I don't suggest adding it to this proposal. Just highlighting that, if
certain people really are stumped without this feature, they can solve
it with minimal effort and 1 static import, which is a lot better than
nothing at all. I say: err on the side of caution. If the above idiom
becomes well-used, we can always add a syntax for multiple generator
expressions at some later point in time.
--Reinier Zwitserloot
On Mar 16, 2009, at 21:48, Paulo Levi wrote:
I dunno. The major line reduction win is in the nested fors example, but most of the fors i make with a list output are not nested.

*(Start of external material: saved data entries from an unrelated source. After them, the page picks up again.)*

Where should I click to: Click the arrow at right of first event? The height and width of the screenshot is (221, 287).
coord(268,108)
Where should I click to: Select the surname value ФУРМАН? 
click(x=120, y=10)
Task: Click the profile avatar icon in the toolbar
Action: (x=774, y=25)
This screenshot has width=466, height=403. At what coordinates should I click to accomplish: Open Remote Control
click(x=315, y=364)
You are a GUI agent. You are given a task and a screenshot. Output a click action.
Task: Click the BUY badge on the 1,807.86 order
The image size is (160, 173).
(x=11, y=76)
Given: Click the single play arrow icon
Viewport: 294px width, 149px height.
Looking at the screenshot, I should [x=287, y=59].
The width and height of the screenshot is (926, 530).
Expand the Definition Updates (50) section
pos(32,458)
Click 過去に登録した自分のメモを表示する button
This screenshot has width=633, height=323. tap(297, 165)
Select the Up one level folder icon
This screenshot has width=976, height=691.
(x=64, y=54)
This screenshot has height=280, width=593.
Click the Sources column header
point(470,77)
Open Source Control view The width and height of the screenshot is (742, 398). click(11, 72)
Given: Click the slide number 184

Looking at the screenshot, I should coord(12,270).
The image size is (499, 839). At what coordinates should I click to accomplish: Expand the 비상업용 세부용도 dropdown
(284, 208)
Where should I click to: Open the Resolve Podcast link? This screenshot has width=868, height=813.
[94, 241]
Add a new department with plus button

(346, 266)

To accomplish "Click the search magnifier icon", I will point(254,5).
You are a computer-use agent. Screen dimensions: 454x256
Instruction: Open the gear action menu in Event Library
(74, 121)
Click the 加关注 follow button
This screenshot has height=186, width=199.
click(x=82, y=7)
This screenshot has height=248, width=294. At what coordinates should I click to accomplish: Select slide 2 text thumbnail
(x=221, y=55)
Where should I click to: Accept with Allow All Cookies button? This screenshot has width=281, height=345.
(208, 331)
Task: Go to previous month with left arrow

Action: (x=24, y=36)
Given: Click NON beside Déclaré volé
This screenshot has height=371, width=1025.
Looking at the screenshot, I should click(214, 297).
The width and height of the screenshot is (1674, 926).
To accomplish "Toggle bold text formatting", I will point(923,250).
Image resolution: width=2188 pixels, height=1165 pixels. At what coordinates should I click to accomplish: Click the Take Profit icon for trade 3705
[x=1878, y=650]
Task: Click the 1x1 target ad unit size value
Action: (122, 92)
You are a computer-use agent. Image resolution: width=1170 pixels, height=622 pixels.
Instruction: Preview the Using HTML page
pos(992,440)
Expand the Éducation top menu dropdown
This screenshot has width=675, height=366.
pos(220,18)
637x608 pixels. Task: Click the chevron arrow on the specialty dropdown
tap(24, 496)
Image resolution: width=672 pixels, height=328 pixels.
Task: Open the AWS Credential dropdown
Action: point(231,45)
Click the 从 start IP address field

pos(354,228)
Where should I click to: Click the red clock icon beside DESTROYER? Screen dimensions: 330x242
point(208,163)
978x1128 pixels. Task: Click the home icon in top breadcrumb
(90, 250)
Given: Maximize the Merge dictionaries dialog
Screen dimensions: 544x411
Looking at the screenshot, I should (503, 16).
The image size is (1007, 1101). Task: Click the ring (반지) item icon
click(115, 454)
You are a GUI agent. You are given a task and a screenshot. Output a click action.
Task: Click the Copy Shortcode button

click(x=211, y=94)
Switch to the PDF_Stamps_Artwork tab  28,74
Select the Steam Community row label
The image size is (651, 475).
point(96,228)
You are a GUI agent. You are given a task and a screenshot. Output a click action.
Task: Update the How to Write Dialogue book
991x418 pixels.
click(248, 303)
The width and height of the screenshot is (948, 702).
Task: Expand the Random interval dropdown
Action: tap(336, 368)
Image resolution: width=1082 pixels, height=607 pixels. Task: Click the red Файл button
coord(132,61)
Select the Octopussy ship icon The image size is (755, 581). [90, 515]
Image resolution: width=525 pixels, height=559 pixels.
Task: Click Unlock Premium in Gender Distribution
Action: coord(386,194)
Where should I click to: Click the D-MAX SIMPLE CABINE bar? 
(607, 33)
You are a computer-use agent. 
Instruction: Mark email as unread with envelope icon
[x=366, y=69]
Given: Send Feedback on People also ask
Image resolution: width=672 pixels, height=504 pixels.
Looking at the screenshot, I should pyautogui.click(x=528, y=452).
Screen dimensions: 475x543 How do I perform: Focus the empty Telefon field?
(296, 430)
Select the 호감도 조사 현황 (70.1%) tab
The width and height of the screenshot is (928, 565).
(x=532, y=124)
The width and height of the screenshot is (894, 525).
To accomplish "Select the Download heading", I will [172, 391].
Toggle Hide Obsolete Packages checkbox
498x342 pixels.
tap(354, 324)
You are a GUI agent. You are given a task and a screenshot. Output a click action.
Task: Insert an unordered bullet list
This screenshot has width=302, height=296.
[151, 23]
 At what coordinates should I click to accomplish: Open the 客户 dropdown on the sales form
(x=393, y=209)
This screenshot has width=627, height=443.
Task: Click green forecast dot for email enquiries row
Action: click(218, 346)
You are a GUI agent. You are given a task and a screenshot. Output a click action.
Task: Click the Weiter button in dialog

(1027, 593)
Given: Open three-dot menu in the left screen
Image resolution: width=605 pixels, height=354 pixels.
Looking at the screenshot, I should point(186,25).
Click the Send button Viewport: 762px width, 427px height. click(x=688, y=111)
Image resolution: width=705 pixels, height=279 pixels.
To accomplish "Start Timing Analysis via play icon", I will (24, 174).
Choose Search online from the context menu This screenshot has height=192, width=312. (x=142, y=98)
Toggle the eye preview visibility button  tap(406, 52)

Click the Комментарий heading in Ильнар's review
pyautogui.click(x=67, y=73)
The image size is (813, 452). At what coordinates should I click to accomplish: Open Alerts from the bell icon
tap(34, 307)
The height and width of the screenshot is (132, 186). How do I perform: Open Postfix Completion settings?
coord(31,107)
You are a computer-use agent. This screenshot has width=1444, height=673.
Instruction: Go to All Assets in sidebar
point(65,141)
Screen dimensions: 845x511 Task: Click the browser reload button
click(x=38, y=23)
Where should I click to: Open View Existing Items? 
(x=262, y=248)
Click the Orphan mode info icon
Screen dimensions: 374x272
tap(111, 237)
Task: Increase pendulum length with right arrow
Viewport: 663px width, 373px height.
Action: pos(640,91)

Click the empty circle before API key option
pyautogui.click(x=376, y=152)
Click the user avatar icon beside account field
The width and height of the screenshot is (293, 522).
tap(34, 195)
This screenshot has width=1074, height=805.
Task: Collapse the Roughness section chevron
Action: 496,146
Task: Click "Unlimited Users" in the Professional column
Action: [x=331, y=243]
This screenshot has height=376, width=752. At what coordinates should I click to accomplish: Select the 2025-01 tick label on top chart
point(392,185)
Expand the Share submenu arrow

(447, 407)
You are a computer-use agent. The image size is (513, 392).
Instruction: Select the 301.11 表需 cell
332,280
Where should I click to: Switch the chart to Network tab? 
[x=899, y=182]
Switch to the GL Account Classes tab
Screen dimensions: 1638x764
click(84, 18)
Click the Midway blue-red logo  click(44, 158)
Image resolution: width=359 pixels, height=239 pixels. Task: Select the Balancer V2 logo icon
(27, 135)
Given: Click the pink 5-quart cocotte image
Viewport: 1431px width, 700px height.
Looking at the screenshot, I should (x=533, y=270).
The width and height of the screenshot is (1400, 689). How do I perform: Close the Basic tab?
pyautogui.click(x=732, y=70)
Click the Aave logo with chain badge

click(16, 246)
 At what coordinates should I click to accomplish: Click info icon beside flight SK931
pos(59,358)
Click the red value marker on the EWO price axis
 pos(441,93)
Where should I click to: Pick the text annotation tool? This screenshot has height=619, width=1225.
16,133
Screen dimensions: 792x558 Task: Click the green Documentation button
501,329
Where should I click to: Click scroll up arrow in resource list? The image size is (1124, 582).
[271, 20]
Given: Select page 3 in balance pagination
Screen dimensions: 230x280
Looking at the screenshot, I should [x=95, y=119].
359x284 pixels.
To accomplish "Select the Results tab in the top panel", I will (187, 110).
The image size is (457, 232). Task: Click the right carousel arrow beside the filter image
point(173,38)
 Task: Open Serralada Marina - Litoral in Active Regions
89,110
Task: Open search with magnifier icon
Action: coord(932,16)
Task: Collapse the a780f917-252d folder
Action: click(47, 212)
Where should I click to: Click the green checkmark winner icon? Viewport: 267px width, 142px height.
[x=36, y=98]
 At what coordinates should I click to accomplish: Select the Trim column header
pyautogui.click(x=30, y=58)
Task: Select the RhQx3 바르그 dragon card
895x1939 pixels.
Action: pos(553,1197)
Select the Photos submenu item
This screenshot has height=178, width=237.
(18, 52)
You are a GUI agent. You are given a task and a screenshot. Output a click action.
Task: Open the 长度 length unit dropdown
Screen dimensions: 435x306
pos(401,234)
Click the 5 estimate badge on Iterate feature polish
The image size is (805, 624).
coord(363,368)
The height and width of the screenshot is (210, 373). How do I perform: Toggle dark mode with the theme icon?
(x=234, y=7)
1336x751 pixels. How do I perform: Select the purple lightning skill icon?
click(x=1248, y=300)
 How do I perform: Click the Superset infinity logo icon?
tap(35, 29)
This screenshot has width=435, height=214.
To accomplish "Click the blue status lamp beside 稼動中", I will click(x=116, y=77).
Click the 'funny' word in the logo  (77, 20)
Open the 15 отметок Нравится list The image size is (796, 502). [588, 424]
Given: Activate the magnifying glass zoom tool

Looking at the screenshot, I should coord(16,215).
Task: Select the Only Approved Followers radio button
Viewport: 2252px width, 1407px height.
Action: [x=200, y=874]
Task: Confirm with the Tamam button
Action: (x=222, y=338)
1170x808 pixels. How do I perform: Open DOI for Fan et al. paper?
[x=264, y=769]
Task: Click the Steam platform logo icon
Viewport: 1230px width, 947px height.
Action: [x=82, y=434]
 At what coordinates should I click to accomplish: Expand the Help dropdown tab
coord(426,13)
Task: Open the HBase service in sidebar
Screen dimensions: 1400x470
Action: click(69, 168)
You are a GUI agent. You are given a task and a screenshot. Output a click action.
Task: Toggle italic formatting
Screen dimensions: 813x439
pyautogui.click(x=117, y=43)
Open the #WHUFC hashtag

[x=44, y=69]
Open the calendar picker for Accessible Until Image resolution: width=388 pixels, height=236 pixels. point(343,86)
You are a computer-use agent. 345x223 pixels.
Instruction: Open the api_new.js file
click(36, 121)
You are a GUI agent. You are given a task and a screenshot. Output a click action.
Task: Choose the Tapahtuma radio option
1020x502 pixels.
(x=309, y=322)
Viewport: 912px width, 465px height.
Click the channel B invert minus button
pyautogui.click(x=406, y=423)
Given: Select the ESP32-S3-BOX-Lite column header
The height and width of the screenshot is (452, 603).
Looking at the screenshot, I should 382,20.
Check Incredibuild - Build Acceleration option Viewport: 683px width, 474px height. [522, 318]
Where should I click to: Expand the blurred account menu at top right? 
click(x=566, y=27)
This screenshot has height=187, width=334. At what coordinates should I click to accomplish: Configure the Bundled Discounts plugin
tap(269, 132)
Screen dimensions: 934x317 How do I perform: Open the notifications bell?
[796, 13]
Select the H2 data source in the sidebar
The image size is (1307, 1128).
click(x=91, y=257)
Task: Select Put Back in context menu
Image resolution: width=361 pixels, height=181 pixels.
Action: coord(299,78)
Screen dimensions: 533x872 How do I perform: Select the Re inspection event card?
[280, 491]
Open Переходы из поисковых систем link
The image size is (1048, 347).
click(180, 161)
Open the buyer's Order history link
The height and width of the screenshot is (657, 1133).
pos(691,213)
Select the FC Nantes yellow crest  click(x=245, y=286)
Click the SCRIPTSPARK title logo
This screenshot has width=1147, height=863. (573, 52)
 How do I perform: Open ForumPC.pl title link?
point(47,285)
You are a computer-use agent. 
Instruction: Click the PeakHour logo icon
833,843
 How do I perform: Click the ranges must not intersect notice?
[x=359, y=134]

I would just like that this proposal also adapts to the simple zip or multi-map usage.
Lets see if i understand it: Simple copy: List out = [x for x : in] Simple map: List out = [x+valueToAdd for x : in] Multi-map : List out = [x+valueToAdd, x+3 for x : in] (output list.size = in.size * 2) List out = [x+valueToAdd if x % 2 == 0, x+3 if x % 2 != 0 for x : in] Zip: List out = [x+valueToAdd, y+3 for x : in, y : in2] List out = [x+valueToAdd if x % 2 == 0, y+3 if x % 2 == 0 for x : in, y : in2] Nested fors (only 1 condiction allowed): [ a + b + c, if a > 5 && c < 2, for a : intList1, for b : intList, for c : intList] The nested for is the most bizarre and unusual example of all. I see why you put the condition after the for, but i think that is a little less readable. If you see the nested fors example you see i'm contracting myself, viz ";" and ",". I leave the field to the experts, but please make the main usecase the easiest.